How Accurate the Test Is
A standard EKG stress test catches about 68% of significant coronary artery disease cases and correctly identifies about 77% of people who don’t have it, according to American Heart Association guidelines. That means it’s a useful screening tool, but it’s not perfect. Some blockages slip through undetected, and some results look abnormal in people whose arteries are fine.
One notable limitation: the electrical changes on an EKG during exercise don’t pinpoint which specific artery is blocked. They signal that something is wrong, but not exactly where. That’s where imaging-enhanced versions of the test come in.
Imaging Stress Tests: Nuclear and Echo
When a standard stress test isn’t detailed enough, doctors add imaging to get a clearer picture. The two main options are nuclear stress tests and stress echocardiograms.
A nuclear stress test involves injecting a small amount of radioactive tracer into your bloodstream. The tracer travels to your heart muscle, and a special camera takes images showing how blood flows through your heart both at rest and after stress. Areas that light up evenly in both sets of images are healthy. A spot that looks normal at rest but shows reduced tracer uptake after stress suggests a blockage causing problems during exertion. A spot that looks diminished in both images may indicate scarred tissue from a previous heart attack.
A stress echocardiogram uses ultrasound to capture real-time images of your heart walls contracting. If a section of the heart wall moves normally at rest but weakly after exercise, that region likely isn’t getting adequate blood supply. Unlike the standard EKG test, this approach can identify which coronary artery territory is affected, giving your doctor a more specific diagnosis.
Chemical Stress Tests for People Who Can’t Exercise
If you can’t walk on a treadmill due to joint problems, severe deconditioning, or other physical limitations, the test can still be done using medication that mimics the effect of exercise on your heart. These drugs fall into two categories: ones that directly widen your coronary arteries (revealing differences in blood flow between healthy and narrowed vessels) and ones that make your heart beat faster and harder, similar to what exercise does naturally.

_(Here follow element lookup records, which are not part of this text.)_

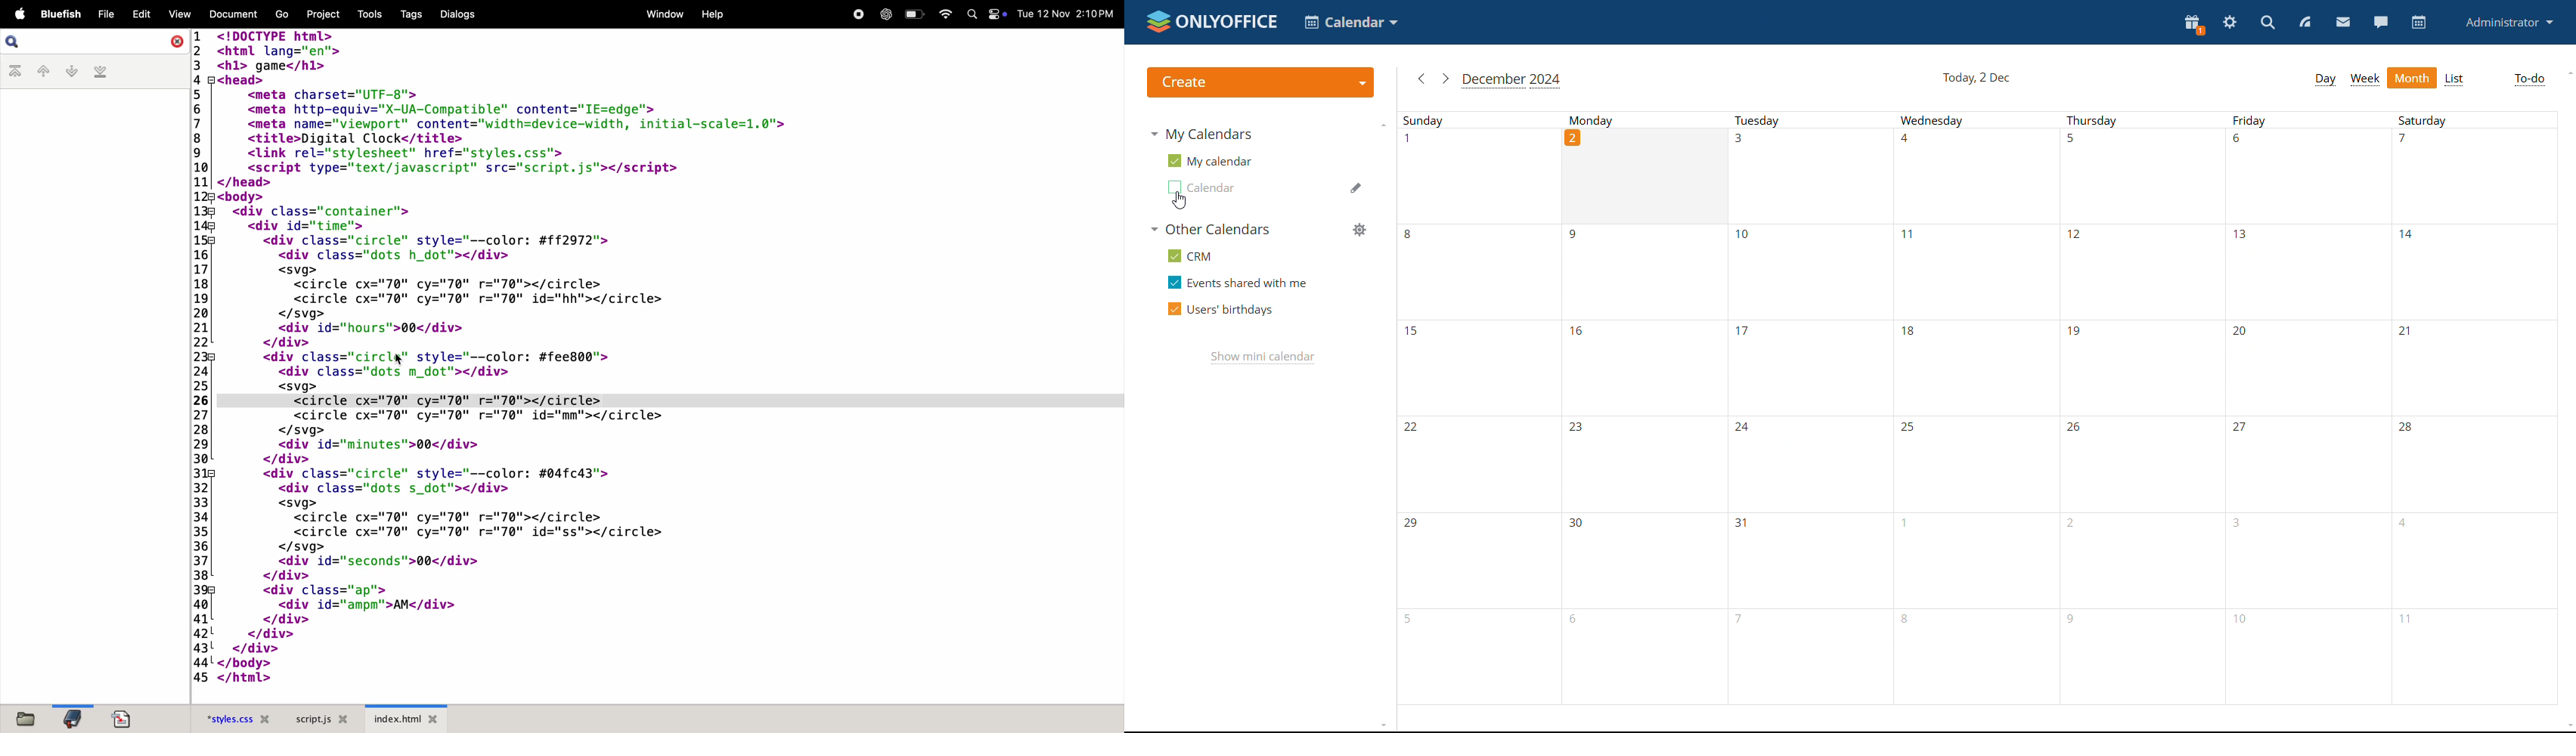  Describe the element at coordinates (1208, 230) in the screenshot. I see `other calendars` at that location.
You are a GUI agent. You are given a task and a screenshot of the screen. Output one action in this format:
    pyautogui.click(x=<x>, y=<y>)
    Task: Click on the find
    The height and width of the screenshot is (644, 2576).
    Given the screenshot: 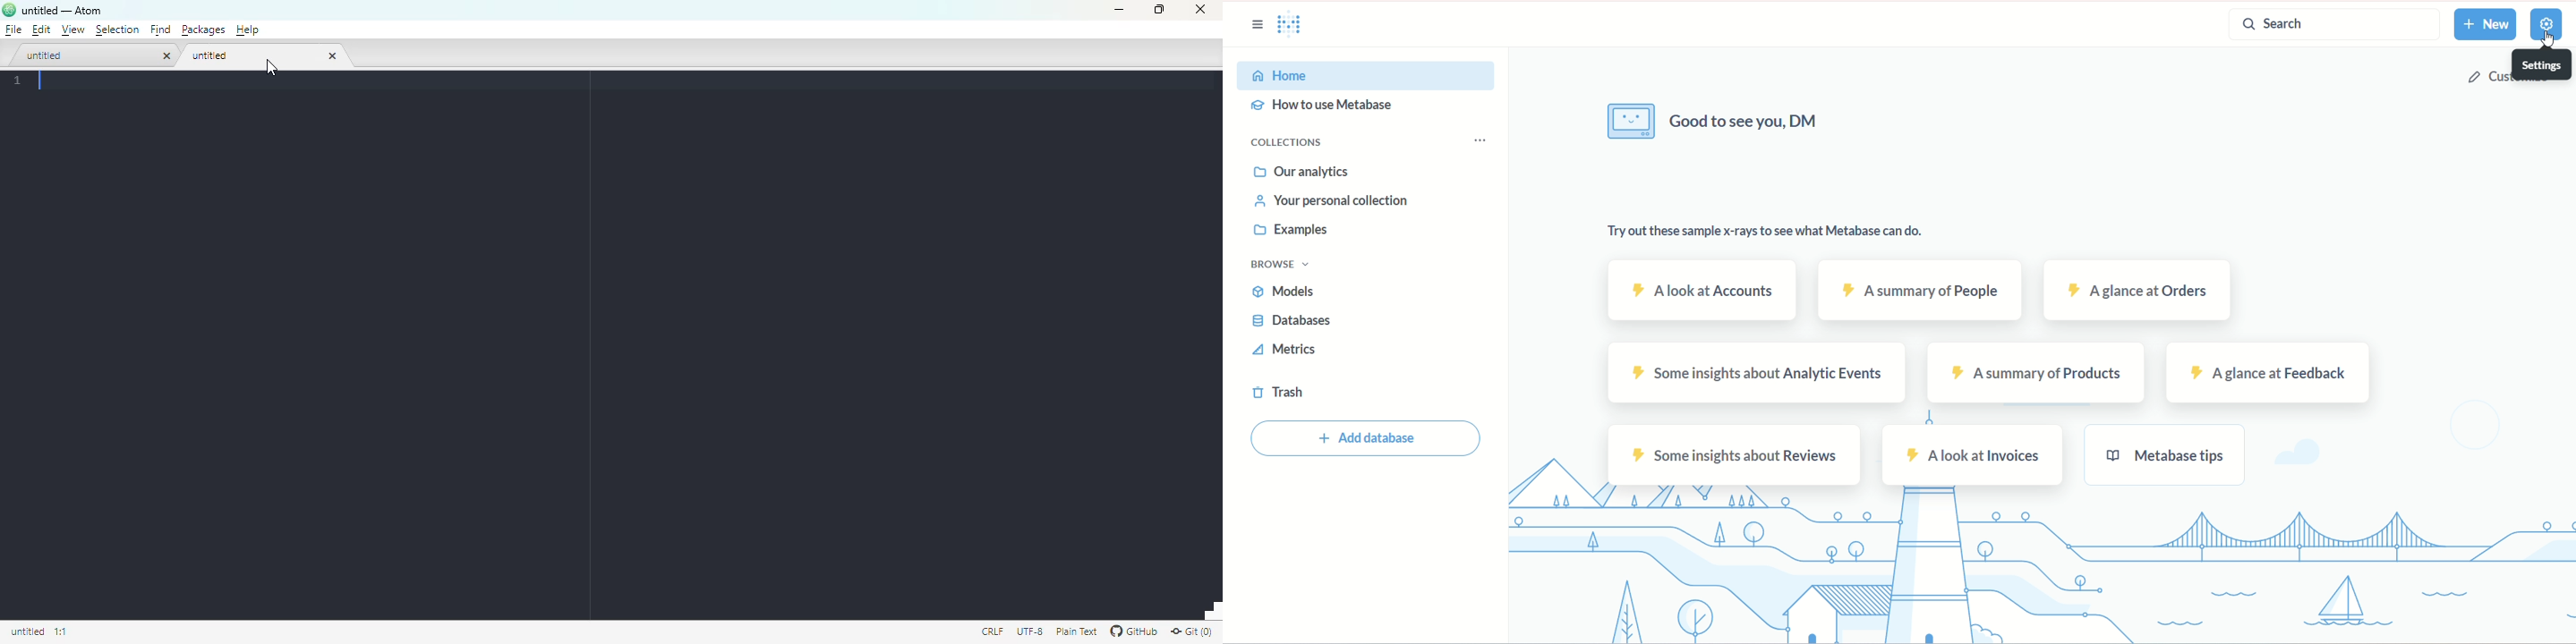 What is the action you would take?
    pyautogui.click(x=162, y=30)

You lie still while the drug is administered through an IV, and the same monitoring and imaging takes place. The information is comparable to what an exercise test provides, though exercising when you’re able is generally preferred because it also reveals how well you tolerate physical activity and how your blood pressure responds to real effort.
How to Prepare
Your doctor will typically ask you to stop taking beta blockers and calcium channel blockers the day before and the day of the test, because these medications deliberately slow your heart rate and can mask the very problems the test is designed to uncover. For nuclear or chemical stress tests, you’ll usually need to avoid caffeine for at least 24 hours, since caffeine interferes with the medications used.
Wear comfortable shoes and loose clothing. You’ll be exercising hard enough to sweat. Avoid heavy meals for a few hours beforehand, but a light snack is usually fine. The exercise portion typically lasts 7 to 12 minutes, though the full appointment with prep and monitoring takes longer.
How Safe the Test Is
Stress testing is very safe. In a study of nearly 39,000 exercise stress tests performed in an outpatient cardiology setting, the rate of major complications (heart attack or death) was 0.023%, or roughly 1 in 4,300 tests. No deaths occurred in that series. The small risk that does exist is the reason the test is always conducted with medical staff present and emergency equipment on hand.